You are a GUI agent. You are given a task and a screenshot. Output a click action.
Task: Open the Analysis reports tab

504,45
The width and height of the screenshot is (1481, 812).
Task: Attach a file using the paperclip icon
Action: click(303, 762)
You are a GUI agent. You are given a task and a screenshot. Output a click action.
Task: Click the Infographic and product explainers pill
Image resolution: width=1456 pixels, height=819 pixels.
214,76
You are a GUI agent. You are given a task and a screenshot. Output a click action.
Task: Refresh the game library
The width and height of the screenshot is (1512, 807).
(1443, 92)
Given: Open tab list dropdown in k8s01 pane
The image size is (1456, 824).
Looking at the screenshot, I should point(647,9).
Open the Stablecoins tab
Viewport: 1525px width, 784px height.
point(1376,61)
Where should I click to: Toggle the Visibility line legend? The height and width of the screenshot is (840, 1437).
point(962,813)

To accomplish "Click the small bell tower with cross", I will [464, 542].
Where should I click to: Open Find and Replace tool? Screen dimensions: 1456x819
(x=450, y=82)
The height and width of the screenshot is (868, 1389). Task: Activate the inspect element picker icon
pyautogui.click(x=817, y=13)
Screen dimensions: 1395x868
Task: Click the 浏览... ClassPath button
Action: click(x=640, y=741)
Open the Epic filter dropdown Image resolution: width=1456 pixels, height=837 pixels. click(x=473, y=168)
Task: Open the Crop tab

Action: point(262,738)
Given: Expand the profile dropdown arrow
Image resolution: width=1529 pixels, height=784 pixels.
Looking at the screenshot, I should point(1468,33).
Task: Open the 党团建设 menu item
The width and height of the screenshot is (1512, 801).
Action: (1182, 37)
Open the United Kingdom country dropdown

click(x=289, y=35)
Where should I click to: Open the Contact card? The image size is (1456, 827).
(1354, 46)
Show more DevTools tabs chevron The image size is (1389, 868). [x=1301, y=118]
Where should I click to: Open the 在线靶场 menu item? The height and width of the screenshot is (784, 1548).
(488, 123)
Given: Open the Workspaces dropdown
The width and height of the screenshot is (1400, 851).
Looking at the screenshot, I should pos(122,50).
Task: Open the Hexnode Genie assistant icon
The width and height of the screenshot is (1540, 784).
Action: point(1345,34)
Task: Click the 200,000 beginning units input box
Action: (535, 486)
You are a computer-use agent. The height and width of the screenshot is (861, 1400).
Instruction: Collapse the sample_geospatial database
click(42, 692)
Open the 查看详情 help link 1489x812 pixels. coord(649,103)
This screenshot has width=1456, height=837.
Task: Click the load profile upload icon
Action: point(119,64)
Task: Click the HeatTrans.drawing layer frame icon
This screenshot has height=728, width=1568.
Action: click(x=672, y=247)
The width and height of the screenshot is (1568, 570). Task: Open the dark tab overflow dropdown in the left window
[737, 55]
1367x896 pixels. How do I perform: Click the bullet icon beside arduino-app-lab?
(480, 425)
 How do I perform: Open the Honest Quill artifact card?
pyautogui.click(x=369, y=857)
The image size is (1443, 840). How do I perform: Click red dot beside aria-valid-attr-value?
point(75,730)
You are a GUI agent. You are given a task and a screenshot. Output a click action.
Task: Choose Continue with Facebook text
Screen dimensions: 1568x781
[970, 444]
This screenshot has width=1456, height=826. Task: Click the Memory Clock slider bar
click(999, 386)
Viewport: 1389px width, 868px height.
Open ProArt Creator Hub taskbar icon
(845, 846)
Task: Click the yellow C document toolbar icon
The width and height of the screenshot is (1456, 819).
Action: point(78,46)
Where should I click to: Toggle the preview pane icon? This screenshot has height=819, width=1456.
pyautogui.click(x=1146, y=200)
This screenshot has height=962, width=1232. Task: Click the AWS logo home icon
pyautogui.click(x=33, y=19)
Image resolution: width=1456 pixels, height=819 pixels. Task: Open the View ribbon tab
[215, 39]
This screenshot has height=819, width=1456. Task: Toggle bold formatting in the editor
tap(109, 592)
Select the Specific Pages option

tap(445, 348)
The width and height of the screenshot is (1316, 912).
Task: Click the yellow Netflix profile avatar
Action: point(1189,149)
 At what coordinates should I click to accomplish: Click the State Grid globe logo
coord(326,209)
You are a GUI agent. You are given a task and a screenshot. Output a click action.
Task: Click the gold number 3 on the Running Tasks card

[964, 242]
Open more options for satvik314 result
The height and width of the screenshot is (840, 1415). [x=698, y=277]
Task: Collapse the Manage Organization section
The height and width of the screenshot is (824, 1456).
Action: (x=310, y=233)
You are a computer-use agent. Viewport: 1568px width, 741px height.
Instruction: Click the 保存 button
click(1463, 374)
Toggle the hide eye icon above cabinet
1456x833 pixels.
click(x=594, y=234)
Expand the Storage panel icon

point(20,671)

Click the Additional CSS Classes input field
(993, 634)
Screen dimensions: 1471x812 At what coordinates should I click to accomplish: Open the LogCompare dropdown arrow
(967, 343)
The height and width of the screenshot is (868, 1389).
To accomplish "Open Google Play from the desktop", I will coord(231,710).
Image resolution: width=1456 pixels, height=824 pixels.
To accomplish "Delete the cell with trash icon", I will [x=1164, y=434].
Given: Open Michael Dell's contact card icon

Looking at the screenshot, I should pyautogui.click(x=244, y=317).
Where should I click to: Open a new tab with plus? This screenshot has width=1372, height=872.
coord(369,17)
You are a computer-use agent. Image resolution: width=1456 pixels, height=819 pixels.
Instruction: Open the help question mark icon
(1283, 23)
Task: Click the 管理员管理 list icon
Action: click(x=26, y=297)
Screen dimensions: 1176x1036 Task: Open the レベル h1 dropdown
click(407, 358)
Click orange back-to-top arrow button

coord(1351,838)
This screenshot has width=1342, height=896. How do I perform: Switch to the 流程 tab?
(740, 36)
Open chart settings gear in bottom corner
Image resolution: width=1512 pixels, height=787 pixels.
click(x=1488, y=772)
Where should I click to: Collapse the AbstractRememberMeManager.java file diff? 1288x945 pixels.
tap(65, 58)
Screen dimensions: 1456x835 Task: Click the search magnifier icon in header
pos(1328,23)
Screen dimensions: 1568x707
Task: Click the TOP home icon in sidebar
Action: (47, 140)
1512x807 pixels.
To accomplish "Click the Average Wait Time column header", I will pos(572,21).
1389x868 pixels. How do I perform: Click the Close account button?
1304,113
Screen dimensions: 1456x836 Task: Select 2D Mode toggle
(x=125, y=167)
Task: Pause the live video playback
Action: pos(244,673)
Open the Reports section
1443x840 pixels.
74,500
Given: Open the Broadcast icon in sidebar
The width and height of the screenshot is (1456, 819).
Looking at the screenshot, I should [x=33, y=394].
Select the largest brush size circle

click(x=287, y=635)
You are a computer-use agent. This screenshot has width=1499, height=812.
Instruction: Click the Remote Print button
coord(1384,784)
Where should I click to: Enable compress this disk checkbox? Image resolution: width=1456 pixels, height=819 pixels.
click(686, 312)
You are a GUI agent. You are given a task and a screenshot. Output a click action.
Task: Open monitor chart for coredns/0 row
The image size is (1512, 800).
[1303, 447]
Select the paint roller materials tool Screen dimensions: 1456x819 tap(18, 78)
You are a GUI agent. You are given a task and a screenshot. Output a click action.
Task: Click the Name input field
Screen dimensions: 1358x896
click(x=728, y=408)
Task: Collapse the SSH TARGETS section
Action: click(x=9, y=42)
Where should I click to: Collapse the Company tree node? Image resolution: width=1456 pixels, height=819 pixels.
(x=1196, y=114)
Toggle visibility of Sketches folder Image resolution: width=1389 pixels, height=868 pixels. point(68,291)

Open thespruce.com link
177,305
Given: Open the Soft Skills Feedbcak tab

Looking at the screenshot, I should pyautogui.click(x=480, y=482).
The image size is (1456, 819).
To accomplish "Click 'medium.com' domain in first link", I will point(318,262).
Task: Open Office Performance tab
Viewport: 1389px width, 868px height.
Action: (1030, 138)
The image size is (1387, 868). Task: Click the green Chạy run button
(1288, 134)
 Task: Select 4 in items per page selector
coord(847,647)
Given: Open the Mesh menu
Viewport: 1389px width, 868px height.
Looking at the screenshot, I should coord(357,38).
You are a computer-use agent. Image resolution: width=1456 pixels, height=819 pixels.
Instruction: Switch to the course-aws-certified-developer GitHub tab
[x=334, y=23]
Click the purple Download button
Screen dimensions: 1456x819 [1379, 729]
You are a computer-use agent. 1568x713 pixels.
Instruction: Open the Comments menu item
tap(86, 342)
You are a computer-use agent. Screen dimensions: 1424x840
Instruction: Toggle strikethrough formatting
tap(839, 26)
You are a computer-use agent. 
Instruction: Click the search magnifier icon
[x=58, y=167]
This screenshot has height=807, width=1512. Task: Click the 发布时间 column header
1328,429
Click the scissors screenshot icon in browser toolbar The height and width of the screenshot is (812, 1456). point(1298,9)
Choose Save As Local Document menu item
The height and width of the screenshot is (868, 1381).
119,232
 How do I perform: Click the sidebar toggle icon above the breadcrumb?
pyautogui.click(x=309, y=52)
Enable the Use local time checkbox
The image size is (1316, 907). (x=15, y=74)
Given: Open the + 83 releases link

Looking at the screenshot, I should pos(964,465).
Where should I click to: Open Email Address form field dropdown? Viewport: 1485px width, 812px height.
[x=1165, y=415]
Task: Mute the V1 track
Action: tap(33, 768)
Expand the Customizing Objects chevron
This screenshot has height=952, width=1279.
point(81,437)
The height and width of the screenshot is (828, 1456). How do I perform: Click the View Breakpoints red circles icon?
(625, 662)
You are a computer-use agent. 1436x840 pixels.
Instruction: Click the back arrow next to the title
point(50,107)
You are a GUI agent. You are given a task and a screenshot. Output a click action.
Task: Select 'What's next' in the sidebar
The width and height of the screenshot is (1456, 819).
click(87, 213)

Problem to work on.
Every line in the data above that contains "computer" needs to be copied.

Worked solution.
You are a computer-use agent. The height and width of the screenshot is (861, 1400).
You are a computer-use agent. Viewport: 1568px width, 741px height.
You are a computer-use agent. Image resolution: width=1456 pixels, height=819 pixels.
You are a computer-use agent. This screenshot has width=1499, height=812.
You are a computer-use agent. Image resolution: width=1456 pixels, height=819 pixels.
You are a computer-use agent. 1568x713 pixels.
You are a computer-use agent. Screen dimensions: 1424x840
You are a computer-use agent. 
You are a computer-use agent. 1436x840 pixels.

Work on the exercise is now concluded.